To the average consumer, the world of loans, mortgages, and financing can be confusing and stressful. As a broker, it’s important to understand the difference between the different types of credit and their associated loans so you can advise your borrowers on their best path towards homeownership.

Closed-End Credit

Closed-end credit is a type of loan where the borrower receives the sum upfront and is required to pay back the loan at the end of a set timeframe. The amount owed also includes any interest or maintenance fees accrued throughout the duration. Closed-end credit loans will allow for a large sum of money to be lent out at once.

Secured Loans

Most mortgages are secured loans and require collateral. To act as collateral, or a guarantee that the debtors will pay back the loan in full, the borrower will agree to put up something valuable they own to forfeit if they breach the contract. In the case of a home loan or mortgage, this collateral is the home itself. Other types of collateral can include a car, a sum invested in a savings account, or a certificate of deposit (CD). With collateral as a form of insurance added to the transaction, the lender can afford to offer less aggressive rates and fees, though this carries with it a lot more risk to the borrower. A good credit score is less necessary with a secured loan, though collateral is absolutely required. 
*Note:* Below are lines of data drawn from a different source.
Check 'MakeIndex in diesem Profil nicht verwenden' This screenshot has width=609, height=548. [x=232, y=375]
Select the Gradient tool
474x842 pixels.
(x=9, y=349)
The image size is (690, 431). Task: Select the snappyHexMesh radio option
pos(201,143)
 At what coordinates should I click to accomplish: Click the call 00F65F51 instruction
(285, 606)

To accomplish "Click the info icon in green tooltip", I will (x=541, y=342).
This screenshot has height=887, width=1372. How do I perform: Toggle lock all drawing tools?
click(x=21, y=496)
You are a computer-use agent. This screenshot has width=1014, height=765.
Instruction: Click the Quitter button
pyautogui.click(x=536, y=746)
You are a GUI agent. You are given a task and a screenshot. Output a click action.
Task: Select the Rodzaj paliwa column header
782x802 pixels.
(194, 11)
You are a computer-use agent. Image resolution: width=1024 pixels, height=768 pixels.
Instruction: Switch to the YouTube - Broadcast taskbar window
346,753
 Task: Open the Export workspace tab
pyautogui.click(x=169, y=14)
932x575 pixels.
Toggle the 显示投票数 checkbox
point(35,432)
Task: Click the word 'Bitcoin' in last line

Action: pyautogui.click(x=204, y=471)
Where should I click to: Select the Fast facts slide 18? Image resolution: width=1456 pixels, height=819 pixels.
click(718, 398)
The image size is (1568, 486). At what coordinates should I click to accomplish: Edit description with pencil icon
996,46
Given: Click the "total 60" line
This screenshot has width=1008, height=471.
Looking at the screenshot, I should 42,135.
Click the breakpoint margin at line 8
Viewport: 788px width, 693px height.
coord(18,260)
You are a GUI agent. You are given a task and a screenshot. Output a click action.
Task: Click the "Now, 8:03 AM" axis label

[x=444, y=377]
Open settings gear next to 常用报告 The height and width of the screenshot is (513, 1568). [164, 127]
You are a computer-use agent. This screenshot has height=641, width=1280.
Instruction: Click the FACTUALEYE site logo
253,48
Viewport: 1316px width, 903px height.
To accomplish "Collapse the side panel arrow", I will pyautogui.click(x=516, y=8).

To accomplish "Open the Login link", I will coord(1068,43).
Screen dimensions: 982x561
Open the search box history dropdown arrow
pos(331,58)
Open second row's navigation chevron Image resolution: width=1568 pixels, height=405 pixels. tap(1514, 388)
Examples of secured loans include:

  • FHA Loans
  • VA Loans
  • Conventional Loans (Fannie Mae/Freddie Mac)

Unsecured Loan

Some financial institutions offer unsecured home loans. Unsecured loans don’t require collateral, not even the house. However, while an unsecured loan may sound appealing to the homebuyer, qualifying for one is often very difficult, and the borrower may end up paying more in the long run. Without the security offered by collateral, the debtor’s eligibility and interest rates are more heavily influenced by their credit score. Rates can be anywhere between 5% and 35% APR and are typically scheduled to be repaid over the span of years at a time. 

If the borrower defaults on an unsecured loan, the lender is unable to claim rights to the home. The lack of rights to the home means that even if the lender decides to sue, the borrower has less risk of losing their home if they default. However, the underwriting standard for unsecured loans is much more detailed than a secured loan, and the borrower may need near-perfect credit to qualify. Additionally, unsecured loans typically have shorter terms and higher monthly payments.

Open-End Credit

Open-end credit is commonly referred to as revolving lines of credit, and are structured as a pre-approved lending limit with no fixed time for it to end or lapse. Borrowers are free to repay the balance before the payments are due, and are generally much smaller than closed-end loans. In the US, closed-end mortgages are much more common. 

HELOC (Home Equity Line of Credit)

If a borrower has owned a home for some time, chances are they’ve built up a good amount of equity by making mortgage payments. A HELOC is similar to a mortgage in that the debtor’s house is held as collateral, but the payments are installed as a line of credit with the house’s net value tied to the lendable amount.  An appraisal and an existing down payment on the house (or how much was lent on a line of credit initially) is required to be eligible for a HELOC.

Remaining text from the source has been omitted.